WORK TASK:
In the entries below, which lines run from the one containing "Teiresiás (146, 454)" to the one containing "Český JAWS 2026 CS05 (262, 2311)"? Copy exactly those lines, ends included, and no others.

RAW DATA:
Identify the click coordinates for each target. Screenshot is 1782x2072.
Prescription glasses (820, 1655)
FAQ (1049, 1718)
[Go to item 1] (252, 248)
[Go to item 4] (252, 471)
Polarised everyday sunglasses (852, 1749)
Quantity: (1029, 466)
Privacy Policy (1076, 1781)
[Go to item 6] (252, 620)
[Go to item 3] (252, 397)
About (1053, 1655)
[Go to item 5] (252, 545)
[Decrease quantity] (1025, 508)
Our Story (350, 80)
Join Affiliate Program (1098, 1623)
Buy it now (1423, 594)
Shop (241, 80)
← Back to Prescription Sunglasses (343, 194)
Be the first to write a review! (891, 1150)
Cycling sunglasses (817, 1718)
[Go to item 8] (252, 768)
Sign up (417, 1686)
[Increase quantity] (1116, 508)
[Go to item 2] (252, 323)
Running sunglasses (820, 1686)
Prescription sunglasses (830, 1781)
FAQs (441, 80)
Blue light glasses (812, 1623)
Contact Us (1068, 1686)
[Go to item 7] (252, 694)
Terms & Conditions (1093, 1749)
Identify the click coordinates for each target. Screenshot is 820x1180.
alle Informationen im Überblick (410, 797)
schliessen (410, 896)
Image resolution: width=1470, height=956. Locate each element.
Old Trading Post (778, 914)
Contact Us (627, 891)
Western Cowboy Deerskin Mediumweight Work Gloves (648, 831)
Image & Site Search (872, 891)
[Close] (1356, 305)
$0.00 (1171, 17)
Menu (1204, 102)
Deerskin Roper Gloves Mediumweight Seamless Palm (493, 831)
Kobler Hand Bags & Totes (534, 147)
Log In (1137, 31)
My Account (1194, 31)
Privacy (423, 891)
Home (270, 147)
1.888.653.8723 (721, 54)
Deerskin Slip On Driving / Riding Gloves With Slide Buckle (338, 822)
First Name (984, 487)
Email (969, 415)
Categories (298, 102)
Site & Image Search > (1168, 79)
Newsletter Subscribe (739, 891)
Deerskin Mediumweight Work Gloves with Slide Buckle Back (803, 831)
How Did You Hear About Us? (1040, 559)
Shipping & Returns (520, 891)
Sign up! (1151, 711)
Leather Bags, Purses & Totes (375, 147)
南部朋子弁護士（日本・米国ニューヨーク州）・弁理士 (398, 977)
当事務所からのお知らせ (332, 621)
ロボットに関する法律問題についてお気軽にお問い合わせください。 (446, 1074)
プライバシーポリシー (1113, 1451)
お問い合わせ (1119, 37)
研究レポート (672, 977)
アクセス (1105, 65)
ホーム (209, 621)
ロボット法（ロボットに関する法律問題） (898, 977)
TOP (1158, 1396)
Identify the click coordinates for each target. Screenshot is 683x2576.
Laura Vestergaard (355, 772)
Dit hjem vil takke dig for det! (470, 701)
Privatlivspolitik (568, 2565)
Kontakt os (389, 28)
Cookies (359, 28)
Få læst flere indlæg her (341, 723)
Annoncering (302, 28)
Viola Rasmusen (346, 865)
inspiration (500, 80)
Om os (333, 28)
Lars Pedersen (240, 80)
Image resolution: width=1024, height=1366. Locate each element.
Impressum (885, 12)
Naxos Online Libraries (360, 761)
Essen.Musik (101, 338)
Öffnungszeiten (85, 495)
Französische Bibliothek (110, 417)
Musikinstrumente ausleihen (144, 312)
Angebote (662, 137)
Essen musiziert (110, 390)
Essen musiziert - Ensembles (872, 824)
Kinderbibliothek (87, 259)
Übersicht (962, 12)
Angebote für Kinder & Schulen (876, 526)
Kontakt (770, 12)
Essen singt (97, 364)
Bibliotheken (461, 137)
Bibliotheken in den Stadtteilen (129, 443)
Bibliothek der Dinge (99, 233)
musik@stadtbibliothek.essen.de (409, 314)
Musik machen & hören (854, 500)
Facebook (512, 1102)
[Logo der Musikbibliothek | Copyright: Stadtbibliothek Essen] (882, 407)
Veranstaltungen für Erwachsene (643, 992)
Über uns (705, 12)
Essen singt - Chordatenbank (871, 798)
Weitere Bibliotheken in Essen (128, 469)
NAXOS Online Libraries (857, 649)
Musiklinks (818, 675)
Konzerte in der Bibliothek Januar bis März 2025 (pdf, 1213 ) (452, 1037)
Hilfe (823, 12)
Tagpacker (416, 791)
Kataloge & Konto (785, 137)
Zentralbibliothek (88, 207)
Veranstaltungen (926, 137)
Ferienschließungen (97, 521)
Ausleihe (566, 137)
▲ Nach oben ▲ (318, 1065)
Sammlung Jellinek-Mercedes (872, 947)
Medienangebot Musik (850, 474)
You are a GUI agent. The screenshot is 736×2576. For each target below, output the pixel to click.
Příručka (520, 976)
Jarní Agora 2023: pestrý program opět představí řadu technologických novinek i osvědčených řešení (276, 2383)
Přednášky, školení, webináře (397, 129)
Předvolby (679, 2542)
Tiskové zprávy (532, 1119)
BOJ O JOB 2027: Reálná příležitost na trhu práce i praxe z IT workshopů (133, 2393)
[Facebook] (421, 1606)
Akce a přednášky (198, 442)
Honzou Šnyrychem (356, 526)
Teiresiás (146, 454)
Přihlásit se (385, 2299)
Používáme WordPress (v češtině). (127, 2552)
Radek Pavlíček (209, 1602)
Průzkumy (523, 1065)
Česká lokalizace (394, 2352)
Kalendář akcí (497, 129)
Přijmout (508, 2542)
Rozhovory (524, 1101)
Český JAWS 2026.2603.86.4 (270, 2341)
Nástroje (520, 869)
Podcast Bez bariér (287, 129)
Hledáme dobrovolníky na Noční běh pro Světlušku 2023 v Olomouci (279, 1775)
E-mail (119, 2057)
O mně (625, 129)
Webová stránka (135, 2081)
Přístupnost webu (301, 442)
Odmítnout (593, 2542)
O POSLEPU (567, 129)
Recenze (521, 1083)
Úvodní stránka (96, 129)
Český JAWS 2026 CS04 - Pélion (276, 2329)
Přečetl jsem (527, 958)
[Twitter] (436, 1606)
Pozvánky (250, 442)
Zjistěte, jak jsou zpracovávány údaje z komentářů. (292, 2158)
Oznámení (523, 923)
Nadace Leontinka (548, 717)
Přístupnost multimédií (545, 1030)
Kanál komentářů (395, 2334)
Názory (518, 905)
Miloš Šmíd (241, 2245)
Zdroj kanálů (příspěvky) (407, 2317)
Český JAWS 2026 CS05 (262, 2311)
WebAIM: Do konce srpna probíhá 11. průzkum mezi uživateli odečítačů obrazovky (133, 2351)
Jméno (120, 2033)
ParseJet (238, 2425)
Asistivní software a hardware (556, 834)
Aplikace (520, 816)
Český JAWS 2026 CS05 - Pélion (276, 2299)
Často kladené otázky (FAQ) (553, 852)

ANSWER TO THE PROBLEM:
Teiresiás (146, 454)
Přihlásit se (385, 2299)
Používáme WordPress (v češtině). (127, 2552)
Radek Pavlíček (209, 1602)
Průzkumy (523, 1065)
Česká lokalizace (394, 2352)
Kalendář akcí (497, 129)
Přijmout (508, 2542)
Rozhovory (524, 1101)
Český JAWS 2026.2603.86.4 (270, 2341)
Nástroje (520, 869)
Podcast Bez bariér (287, 129)
Hledáme dobrovolníky na Noční běh pro Světlušku 2023 v Olomouci (279, 1775)
E-mail (119, 2057)
O mně (625, 129)
Webová stránka (135, 2081)
Přístupnost webu (301, 442)
Odmítnout (593, 2542)
O POSLEPU (567, 129)
Recenze (521, 1083)
Úvodní stránka (96, 129)
Český JAWS 2026 CS04 - Pélion (276, 2329)
Přečetl jsem (527, 958)
[Twitter] (436, 1606)
Pozvánky (250, 442)
Zjistěte, jak jsou zpracovávány údaje z komentářů. (292, 2158)
Oznámení (523, 923)
Nadace Leontinka (548, 717)
Přístupnost multimédií (545, 1030)
Kanál komentářů (395, 2334)
Názory (518, 905)
Miloš Šmíd (241, 2245)
Zdroj kanálů (příspěvky) (407, 2317)
Český JAWS 2026 CS05 (262, 2311)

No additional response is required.